Saturday, February 16, 2019

Tintin et le Temple du Soleil ( 1969 )

Tintin, the beloved comic book creation of Belgium illustrator Herge, was transferred to the big screen as a fabulous full-length feature film in 1969 - Tintin et le Temple du Soleil. It was based upon one of Tintin's most famous escapades, his search for the missing Professor Calculus and a band of archeologists who are under the spell of an ancient Incan curse. The film took the two-part adventure ( from the books The Seven Crystal Balls and The Prisoner of the Sun ) and condensed it into one 77-minute film.
This was a French production from Belvision studios and the animation is spot-on, matching Herge's style as closely as if the artist himself painted each cel. This isn't surprising, considering Raymond LeBlanc was the producer of the film. LeBlanc was the publisher of the original Tintin magazine series, as well as the founder of Editions du Lombard and Belvision Studios. He was a giant in the Belgium animation industry, much like Walt Disney was here in the States. 
In 1957, Belvision brought the Tintin stories to television as an animated serial of five-minute episodes which covered seven of Hergé's most popular books. The success of this series made the studio attempt two animated feature-length films: Asterix the Gaul ( 1967 ) and Asterix and Cleopatra ( 1967 ), both featuring the comic strip character Asterix. These films were great successes and it led them to bring Tintin to the screen. 

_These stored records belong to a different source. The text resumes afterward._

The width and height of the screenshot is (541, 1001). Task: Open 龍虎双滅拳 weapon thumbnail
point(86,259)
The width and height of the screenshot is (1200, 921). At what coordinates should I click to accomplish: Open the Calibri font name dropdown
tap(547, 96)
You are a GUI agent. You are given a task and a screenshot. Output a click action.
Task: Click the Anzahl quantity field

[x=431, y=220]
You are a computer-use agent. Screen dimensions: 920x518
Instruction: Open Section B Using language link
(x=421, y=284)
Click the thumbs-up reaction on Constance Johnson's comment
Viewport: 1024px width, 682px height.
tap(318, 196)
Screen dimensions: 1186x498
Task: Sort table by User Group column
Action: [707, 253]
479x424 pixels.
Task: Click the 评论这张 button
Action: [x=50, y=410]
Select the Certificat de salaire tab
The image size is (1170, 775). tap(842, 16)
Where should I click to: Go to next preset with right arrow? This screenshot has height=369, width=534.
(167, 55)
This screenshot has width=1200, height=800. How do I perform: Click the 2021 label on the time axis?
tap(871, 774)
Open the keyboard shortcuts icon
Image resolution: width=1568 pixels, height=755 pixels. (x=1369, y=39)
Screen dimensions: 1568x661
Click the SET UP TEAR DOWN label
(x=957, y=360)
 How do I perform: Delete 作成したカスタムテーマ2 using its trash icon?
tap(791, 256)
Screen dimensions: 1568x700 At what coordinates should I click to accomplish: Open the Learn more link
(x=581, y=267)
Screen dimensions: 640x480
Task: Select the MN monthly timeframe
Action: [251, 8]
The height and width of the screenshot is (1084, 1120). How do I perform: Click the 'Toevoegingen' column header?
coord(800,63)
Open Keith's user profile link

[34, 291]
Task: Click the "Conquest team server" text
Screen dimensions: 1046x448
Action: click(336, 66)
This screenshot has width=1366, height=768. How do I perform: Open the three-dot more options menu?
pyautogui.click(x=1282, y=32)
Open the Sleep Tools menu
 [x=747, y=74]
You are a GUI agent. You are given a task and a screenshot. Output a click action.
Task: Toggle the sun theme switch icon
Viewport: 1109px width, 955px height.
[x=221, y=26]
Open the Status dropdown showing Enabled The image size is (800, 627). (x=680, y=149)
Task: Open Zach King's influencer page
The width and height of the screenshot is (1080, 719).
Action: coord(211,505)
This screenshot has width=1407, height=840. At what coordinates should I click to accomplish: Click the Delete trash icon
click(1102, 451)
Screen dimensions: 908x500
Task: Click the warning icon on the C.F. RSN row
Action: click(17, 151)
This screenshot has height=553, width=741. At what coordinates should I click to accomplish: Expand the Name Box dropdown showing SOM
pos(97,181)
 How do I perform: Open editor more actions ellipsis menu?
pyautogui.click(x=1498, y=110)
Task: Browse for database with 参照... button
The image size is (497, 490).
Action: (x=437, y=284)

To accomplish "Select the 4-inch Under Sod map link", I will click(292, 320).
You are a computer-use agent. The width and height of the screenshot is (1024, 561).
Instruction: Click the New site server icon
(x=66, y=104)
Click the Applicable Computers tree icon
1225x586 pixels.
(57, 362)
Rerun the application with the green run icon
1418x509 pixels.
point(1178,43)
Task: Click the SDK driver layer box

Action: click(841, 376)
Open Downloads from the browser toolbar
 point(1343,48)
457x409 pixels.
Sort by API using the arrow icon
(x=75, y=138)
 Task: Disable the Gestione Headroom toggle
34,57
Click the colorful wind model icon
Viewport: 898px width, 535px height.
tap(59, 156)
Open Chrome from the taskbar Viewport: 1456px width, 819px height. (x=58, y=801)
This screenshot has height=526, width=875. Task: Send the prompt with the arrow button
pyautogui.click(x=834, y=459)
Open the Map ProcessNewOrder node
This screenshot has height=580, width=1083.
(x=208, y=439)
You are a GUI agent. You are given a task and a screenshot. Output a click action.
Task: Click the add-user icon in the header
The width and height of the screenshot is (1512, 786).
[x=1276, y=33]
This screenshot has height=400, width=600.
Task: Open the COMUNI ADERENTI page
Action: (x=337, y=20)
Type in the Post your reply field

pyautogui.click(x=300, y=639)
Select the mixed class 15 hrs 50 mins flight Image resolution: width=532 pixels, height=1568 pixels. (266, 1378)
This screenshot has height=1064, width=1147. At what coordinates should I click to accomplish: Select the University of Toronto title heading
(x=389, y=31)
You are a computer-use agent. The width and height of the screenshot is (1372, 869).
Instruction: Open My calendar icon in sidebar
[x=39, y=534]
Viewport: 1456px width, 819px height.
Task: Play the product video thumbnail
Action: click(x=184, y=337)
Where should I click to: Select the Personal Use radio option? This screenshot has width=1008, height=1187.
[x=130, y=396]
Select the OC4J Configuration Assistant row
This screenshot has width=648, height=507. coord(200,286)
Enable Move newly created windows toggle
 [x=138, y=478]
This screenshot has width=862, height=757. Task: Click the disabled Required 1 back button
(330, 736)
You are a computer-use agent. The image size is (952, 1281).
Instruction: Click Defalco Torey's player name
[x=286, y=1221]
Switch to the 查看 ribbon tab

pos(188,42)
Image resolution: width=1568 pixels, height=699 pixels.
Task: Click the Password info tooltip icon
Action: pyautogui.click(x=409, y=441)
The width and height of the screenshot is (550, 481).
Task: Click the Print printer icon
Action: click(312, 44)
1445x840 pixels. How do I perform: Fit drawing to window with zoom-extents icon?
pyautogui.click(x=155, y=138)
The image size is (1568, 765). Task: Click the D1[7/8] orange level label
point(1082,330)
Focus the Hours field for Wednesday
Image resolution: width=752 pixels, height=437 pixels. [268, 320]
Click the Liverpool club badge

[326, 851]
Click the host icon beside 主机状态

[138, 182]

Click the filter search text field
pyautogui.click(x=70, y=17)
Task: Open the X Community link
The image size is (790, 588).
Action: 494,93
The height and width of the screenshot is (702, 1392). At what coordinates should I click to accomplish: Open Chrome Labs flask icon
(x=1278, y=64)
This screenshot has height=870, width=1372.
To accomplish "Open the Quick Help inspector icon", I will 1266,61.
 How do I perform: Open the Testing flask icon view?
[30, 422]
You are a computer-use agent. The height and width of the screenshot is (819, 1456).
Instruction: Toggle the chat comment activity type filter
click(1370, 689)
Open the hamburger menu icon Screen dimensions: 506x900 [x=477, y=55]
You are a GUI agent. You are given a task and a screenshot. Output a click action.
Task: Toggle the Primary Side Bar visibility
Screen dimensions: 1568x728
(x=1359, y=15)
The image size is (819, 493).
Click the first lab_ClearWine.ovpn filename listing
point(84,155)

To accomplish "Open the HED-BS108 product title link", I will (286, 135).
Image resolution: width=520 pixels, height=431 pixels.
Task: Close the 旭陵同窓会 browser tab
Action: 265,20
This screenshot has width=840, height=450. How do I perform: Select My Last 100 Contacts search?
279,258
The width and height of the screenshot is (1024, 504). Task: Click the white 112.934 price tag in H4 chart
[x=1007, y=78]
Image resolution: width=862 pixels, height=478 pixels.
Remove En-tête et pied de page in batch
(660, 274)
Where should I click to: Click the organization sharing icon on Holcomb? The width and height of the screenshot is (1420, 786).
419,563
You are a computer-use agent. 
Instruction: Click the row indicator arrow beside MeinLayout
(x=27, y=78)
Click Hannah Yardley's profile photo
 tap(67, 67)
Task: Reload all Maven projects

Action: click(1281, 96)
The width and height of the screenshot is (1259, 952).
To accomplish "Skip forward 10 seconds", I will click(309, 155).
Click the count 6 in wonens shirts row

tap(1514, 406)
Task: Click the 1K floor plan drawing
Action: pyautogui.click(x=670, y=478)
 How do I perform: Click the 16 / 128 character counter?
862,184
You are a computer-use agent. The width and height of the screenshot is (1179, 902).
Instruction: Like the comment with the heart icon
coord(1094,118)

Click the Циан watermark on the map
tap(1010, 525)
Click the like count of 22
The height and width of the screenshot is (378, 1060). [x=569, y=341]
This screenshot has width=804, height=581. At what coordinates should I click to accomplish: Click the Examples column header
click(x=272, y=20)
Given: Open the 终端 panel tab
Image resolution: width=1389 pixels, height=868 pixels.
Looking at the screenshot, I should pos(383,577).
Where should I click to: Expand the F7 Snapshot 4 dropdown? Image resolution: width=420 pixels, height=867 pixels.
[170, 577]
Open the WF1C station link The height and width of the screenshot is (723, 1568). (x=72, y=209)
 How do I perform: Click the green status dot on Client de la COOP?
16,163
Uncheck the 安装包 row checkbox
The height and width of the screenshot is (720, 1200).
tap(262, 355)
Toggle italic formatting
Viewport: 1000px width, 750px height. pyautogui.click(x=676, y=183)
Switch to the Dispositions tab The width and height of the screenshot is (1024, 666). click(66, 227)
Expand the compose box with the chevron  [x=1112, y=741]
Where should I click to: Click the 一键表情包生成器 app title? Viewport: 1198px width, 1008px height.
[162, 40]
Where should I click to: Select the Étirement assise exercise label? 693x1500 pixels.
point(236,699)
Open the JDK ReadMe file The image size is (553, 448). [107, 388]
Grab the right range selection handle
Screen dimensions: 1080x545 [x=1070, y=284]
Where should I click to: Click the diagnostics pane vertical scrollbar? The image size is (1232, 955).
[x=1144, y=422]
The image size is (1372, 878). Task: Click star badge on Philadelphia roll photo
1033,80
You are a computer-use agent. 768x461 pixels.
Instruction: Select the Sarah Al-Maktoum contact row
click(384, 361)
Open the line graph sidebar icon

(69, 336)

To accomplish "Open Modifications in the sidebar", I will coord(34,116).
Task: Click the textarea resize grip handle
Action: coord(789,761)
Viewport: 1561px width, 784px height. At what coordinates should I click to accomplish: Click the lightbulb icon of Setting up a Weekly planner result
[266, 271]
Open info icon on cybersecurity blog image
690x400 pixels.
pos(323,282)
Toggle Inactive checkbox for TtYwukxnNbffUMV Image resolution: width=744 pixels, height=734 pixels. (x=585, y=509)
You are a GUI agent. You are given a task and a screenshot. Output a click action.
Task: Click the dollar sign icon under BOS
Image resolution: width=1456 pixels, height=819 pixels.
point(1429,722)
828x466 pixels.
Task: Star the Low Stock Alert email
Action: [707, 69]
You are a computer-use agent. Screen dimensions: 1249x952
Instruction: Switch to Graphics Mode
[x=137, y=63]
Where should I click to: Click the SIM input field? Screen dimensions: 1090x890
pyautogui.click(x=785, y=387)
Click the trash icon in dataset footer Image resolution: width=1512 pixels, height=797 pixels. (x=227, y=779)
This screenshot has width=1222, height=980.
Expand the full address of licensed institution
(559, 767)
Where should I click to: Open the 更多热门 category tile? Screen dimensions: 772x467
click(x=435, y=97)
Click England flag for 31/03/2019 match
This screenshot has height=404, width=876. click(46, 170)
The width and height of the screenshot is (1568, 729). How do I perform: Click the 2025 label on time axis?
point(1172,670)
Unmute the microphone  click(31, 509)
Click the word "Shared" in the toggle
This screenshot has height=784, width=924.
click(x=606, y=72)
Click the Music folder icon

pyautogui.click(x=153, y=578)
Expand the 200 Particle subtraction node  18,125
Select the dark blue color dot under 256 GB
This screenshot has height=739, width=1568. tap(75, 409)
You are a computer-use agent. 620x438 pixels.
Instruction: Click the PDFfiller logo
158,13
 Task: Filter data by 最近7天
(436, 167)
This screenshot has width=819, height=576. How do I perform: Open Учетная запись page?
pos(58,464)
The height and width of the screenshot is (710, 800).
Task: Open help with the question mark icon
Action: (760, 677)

Tintin and the Temple of the Sun differs only slightly from Hergé's original story, with a few additional scenes added and Thompson and Thompson ( the twin detectives ) getting a much larger role. Like the book series, however, it is filled with adventure and plenty of opportunities for Captain Haddock to lose his temper..."Ten thousand thundering typhoons!!"  Beautiful music by François Rauber also enhances the picture. 
Three years later Tintin returned for Tintin and the Lake of Sharks which featured many of the same actors voicing the characters. Both pictures are available on DVD in their original French language version and dubbed in English. 

1 comment:

  1. This sounds like grand fun! My only exposure to Tintin was Steven Spielberg's 2011 THE ADVENTURES OF TINTIN, which I quite enjoyed.